Eric Girard, le bonhomme Sept-Heures
Ajoutant sa voix aux tirs groupés contre l’engagement du PQ de tenir un référendum à la fin d’un premier mandat, Eric Girard a été promu, mercredi, chef du club des agitateurs d’épouvantail, y laissant au passage une belle grosse dose de crédibilité.
Le ministre des Finances caquiste a tout de même du front tout le tour de la tête. Selon ses prétentions, qui ne s’appuient sur aucune preuve, « ça coûte plus cher d’emprunter en raison de la perspective d’un référendum ».
La promesse référendaire, selon M. Girard, aurait déjà augmenté la dette de 20 M$, comme équivalent à cinq points de pourcentage de plus par année en paiements d’intérêts au Québec. Prêt à tout pour faire peur, il est même allé jusqu’à évoquer la somme de 200 M$ au bout de 10 ans...
Sans blague. Huit mois avant la possible élection d’un gouvernement péquiste, et quatre ans avant la possible tenue d’un troisième référendum. Comme si le marché réagissait aussi longtemps à l’avance et en se basant sur ce qui demeure, pour le moment, des suppositions.
Le ministre des Finances était pas mal moins scandalisé quand, pour des raisons électoralistes, son gouvernement a englouti 5 M$ pour faire venir les Kings à Québec. La CAQ a si peu fait à Québec qu’il fallait bien entretenir le mirage des Nordiques, en nourrissant la flamme.
Et je vous passe les sommes dépassant les 1,5 milliard de dollars dilapidés dans le scandale SAAQclic, et dans Northvolt et Lion électrique.
Mais le plus choquant, c’est que M. Girard lance ces données factices alors qu’il a été l’architecte, depuis 2018, de finances publiques désastreuses au Québec.
Le Québec s’est retrouvé dans un trou financier alors que la CAQ avait pourtant hérité d’une situation, sous Philippe Couillard, où l’équilibre budgétaire était atteint et où le poids de la dette avait été réduit.
« Il laisse la maison en ordre, les finances publiques en ordre, il n’y aura pas de surprises », avait reconnu François Legault après son élection comme premier ministre, en octobre 2018.
Soit, il y a eu la pandémie, mais les mauvaises décisions de la CAQ y sont aussi pour beaucoup dans cette déroute, qui a mené à la décote du Québec, en 2024, par Standard and Poor’s.
Cette année-là, le ministre avait déposé un budget déficitaire historique de 13,3 milliards.
Or comme l’ont relevé de nombreux analystes, pour expliquer sa décision, la firme n’a jamais parlé de « menace » de référendum.
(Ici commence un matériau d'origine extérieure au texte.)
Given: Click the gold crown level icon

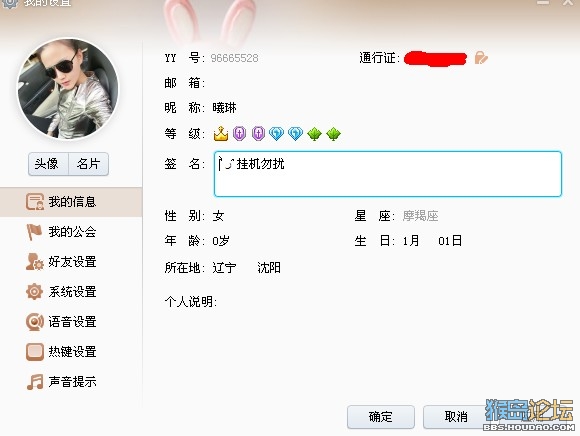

Elle a plutôt cité les déficits persistants, la hausse des dépenses publiques, de lourds investissements en infrastructures, un ralentissement démographique et l’impact des baisses d’impôts.
Les partis d’opposition avaient unanimement dénoncé la mauvaise gestion de la CAQ. La perspective d’un référendum, que les fédéralistes brandissent aujourd’hui à qui mieux mieux, n’avait alors été soulevée par personne.
Comme quoi la fièvre électorale change la donne, à l’approche du scrutin à l’automne. Sans chef jusqu’en avril, les élus caquistes sont comme des électrons libres qui se permettent de dire n’importe quoi.
Mais à vouloir trop en mettre avec l’objectif évident de faire peur aux Québécois avec le référendum, les fédéralistes insultent l’intelligence des Québécoises et des Québécois. Et ils se tirent dans le pied.